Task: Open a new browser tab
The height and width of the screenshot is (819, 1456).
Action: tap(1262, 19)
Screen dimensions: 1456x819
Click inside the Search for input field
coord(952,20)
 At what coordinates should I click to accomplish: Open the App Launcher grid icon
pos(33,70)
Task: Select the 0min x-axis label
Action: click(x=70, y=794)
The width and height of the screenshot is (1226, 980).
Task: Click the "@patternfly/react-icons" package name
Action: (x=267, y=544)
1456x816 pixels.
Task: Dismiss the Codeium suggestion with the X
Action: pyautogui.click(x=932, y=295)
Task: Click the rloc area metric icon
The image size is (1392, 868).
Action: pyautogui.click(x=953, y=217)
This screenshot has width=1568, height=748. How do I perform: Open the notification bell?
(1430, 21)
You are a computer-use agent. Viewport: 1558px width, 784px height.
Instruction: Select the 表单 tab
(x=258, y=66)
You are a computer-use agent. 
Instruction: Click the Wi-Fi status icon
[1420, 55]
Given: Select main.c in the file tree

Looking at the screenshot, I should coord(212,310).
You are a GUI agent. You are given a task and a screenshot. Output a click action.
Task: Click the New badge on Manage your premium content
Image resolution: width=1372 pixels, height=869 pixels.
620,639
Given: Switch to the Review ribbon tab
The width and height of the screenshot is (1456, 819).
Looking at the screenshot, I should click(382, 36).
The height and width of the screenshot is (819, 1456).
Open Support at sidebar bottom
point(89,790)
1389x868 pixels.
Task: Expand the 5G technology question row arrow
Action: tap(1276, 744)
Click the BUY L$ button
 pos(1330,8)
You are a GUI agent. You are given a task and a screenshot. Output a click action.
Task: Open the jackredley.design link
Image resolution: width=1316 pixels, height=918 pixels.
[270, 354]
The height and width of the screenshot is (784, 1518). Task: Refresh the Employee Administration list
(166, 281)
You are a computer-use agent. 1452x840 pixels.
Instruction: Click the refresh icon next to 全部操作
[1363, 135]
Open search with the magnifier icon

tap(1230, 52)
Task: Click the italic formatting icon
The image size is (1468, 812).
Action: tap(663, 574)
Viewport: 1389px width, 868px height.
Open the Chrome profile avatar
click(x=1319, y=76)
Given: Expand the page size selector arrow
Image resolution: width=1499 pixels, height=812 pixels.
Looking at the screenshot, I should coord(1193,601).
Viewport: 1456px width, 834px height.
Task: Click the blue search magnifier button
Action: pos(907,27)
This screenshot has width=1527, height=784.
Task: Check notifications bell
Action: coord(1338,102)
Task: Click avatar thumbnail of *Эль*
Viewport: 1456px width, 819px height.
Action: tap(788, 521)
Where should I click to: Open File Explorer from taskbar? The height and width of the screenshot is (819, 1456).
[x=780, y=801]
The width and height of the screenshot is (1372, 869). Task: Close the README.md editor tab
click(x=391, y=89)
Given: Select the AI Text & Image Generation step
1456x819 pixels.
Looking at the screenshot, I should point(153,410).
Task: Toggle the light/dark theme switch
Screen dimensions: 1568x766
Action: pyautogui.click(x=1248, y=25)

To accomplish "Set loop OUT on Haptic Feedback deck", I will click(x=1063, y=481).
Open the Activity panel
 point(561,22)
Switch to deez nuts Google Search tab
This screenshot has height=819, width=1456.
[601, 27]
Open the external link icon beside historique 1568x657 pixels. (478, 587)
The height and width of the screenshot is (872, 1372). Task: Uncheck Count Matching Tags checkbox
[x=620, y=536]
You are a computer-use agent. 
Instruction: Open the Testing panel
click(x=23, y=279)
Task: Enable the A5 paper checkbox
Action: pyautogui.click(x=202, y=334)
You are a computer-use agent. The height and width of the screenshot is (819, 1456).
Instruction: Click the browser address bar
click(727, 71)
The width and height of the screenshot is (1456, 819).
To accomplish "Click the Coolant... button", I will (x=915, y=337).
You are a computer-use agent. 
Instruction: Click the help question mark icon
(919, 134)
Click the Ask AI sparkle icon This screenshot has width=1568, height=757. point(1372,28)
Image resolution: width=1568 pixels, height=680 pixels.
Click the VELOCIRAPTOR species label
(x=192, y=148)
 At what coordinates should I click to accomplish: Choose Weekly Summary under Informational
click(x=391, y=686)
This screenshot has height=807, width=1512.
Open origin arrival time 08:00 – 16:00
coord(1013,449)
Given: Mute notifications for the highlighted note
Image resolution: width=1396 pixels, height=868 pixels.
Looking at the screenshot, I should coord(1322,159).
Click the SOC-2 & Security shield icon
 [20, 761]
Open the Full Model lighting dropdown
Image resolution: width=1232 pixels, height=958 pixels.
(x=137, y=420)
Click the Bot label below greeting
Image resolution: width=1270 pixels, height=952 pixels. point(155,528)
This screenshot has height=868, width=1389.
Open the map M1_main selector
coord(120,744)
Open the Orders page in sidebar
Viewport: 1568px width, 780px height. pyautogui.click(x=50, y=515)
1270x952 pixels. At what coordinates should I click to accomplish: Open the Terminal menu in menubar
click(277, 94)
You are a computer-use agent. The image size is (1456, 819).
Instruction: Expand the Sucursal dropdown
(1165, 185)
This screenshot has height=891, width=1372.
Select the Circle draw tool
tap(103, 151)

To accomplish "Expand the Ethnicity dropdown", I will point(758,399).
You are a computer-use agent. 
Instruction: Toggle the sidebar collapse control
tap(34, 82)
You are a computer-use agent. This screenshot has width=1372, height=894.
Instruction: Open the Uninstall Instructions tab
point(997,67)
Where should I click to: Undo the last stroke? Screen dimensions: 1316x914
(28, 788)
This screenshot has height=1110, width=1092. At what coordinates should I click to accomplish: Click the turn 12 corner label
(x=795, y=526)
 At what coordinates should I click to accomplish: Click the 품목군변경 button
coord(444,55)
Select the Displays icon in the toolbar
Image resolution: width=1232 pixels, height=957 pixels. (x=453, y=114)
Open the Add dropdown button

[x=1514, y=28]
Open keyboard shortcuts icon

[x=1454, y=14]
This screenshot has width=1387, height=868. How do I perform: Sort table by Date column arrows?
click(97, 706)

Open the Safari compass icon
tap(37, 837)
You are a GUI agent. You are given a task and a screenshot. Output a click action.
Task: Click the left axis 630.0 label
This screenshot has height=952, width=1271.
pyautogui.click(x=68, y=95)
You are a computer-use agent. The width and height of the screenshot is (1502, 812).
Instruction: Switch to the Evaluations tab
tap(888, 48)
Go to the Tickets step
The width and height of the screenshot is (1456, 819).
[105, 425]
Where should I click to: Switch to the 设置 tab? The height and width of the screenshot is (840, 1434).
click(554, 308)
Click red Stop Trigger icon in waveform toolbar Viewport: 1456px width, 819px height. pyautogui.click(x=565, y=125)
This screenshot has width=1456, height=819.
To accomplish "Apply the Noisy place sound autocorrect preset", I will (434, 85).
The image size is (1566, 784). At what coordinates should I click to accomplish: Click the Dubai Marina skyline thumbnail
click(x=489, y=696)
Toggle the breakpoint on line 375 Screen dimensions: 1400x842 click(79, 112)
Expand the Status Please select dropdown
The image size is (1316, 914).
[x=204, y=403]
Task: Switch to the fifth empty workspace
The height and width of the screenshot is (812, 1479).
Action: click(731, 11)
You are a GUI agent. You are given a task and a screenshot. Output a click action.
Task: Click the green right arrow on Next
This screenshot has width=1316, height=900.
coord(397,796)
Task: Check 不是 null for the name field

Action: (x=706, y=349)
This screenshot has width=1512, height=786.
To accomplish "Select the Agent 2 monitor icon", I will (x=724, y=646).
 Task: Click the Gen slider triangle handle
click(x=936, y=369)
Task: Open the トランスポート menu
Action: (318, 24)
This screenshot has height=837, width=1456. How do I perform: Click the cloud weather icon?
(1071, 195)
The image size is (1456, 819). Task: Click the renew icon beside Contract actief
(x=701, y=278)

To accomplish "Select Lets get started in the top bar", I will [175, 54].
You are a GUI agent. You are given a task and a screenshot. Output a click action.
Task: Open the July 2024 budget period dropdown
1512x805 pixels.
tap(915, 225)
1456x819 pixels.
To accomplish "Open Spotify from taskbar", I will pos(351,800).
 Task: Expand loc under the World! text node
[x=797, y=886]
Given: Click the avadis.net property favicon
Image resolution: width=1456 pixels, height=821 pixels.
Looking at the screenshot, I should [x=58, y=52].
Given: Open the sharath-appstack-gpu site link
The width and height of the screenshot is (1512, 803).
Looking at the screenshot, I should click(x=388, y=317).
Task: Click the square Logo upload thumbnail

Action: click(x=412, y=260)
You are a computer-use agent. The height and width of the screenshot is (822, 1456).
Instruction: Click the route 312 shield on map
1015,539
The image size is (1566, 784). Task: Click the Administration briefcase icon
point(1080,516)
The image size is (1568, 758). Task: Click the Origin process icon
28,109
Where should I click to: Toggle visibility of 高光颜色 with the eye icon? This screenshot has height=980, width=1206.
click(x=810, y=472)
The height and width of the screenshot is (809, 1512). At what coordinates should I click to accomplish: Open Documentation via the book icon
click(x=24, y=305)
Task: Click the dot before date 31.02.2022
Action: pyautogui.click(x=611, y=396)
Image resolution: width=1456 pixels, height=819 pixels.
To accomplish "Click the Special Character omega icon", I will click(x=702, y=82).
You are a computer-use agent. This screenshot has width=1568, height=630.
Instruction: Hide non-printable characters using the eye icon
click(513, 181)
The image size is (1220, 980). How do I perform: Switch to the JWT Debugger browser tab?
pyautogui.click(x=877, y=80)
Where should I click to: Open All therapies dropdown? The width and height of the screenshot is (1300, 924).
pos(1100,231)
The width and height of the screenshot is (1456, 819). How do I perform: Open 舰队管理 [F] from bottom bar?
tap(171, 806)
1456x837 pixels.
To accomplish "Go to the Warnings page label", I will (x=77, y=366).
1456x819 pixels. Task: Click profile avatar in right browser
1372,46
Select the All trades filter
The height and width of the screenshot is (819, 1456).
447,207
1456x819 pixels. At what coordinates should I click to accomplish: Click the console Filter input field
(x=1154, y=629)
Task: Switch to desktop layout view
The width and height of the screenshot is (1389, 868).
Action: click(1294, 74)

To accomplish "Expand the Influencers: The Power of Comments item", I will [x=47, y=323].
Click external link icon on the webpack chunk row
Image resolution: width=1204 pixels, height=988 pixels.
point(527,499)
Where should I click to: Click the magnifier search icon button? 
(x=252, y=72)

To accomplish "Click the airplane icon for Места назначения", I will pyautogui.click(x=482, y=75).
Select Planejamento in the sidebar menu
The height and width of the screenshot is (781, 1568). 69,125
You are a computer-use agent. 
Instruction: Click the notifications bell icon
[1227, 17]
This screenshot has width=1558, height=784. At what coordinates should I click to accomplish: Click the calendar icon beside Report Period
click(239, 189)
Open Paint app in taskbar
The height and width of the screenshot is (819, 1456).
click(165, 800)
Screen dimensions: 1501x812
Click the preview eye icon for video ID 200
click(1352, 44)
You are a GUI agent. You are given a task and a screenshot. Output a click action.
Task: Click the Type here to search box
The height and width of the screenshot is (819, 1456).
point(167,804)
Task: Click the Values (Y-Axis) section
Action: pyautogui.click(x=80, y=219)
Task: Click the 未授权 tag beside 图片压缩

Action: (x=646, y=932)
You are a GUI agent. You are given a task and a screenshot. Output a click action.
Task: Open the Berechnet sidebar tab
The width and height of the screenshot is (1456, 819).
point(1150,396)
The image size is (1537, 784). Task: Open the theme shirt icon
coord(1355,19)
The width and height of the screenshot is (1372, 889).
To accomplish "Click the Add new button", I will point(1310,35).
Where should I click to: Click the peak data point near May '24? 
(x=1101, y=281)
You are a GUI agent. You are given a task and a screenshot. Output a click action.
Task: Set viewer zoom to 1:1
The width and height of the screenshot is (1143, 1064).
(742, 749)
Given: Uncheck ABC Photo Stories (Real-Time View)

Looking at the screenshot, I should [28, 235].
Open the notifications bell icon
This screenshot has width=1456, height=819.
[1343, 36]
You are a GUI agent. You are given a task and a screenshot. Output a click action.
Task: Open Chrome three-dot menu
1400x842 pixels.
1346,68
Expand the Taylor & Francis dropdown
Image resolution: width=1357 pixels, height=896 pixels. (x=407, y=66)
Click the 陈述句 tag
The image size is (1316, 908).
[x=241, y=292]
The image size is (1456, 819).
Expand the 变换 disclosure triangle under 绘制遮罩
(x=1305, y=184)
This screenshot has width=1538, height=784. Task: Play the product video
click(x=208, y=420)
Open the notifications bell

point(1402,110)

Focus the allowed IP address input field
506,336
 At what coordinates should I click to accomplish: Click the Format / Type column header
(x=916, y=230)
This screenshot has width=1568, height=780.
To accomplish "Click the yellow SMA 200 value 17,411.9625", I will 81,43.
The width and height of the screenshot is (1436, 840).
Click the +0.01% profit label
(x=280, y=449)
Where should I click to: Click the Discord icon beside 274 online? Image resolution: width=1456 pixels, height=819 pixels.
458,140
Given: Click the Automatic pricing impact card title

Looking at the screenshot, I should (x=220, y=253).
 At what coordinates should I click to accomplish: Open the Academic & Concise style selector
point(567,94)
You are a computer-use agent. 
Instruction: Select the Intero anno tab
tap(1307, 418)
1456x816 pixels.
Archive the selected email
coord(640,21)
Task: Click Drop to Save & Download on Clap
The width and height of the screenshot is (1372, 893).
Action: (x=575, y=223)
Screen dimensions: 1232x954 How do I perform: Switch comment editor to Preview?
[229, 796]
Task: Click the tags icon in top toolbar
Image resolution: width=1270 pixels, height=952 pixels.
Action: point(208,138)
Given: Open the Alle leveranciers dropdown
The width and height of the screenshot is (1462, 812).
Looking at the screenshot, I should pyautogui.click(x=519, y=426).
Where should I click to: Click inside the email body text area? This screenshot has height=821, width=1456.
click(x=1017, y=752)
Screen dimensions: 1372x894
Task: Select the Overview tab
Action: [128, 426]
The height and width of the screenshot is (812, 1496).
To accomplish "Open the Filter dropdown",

------------------------------------

Your answer should consist of each line of the data above in which the word "link" occurs.

Task: Open the jackredley.design link
Open the external link icon beside historique 1568x657 pixels. (478, 587)
Given: Open the sharath-appstack-gpu site link
Click external link icon on the webpack chunk row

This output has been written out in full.